Interpunctie is het interpreteren van interacties in termen van oorzaak en gevolg. De zender en ontvanger interpreteren hun eigen gedrag als een reactie op dat van de ander. Een voorbeeld hiervan is een conflict waarbij er steeds heftiger op elkaar wordt gereageerd. Er wordt bijvoorbeeld boos gereageerd omdat de ander dit ook deed. Op een gegeven moment kan niemand meer vaststellen wie of wat de oorzaak van de ruzie was. Men is dan geneigd om toch een punt te noemen dat de oorzaak was van de ruzie. Dit verstoort echter de communicatie. Men heeft een keuze in de manier waarop men reageert op de ander. Dit biedt de mogelijkheid om afstand te nemen, in gesprek te blijven, de inhoud niet uit het oog te verliezen en de relatie veilig en goed te houden.

Ieder zijn waarheid: Wat ik bedoel is niet per se waar voor de ander

Bij interpunctie wordt de oorzaak niet meer circulair gezien, maar wijst men 1 oorzaak aan (dezelfde werkelijkheid wordt door 2 personen op een andere manier verklaard)

Storing in de communicatie kan ontstaan als:

  • het eigen gedrag gerechtvaardigd wordt door het gedrag van de ander;
  • er selffulfilling prophecy optreedt: men neemt een houding aan waardoor een reactie wordt uitgelokt, vervolgens ziet men zich bevestigd in zijn mening en verandert de houding niet.
  • er onder dwang een punt in de communicatie wordt genoemd als oorzaak.

Axioma IV[bewerken | brontekst bewerken]

Mensen communiceren zowel digitaal als analoog.
Niet alleen het gesproken woord, ook wel digitale communicatie genoemd, maar ook niet-verbale, analoge uitingen, zoals lachen en wegkijken, hebben een boodschap. De digitale communicatie is gericht op de inhoud en de analoge communicatie zegt meer over de betrekking/relatie. Deze twee moeten bij succesvolle communicatie overeenstemmen met elkaar. Men moet dus non-verbaal ondersteunen wat men met woorden zegt.
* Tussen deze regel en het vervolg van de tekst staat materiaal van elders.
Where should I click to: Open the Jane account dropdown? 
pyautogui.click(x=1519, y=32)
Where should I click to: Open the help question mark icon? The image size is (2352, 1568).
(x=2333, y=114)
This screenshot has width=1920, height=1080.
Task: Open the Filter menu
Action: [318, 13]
Gebruik dit als voorbeeld voor gedragswetenschappen.

Storing in de communicatie kan ontstaan als:

  • Inconsistentie tussen communicatiekanalen: de analoge communicatie verkeerd wordt geïnterpreteerd;
  • Inconsistentie in 1 communicatiekanaal: een van de gesprekspartners zich niet bewust is van zijn eigen analoge communicatie;
  • Paradoxale opdracht: de analoge en digitale communicatie niet overeenstemmen;
  • Dubbele binding: als een van de beide vormen overheerst.

Axioma V[bewerken | brontekst bewerken]

Communicatie tussen mensen is symmetrisch of complementair, afhankelijk of de relatie gebaseerd is op gelijkheid of verschil.
In de communicatie kan er sprake zijn van het weg proberen te nemen van verschillen, er moet overeenstemming worden bereikt. Ook kan er nadruk worden gelegd op de verschillen, zodoende kan men elkaar aanvullen en tot inzichten of leren komen. Beide vormen zijn nodig om communicatie succesvol te laten zijn.

Vormen van communiceren die steeds terugkomen:

  • Complementaire actiepatronen
  • Symmetrische actiepatronen

Storing in de communicatie kan ontstaan als:

  • de gesprekspartners enkel overeenkomsten zoeken;
  • de gesprekspartners te veel op hun standpunten blijven staan en geen overeenkomsten zoeken;
  • er gebruik wordt gemaakt van macht, hierdoor ontstaat afhankelijkheid of onzelfstandigheid.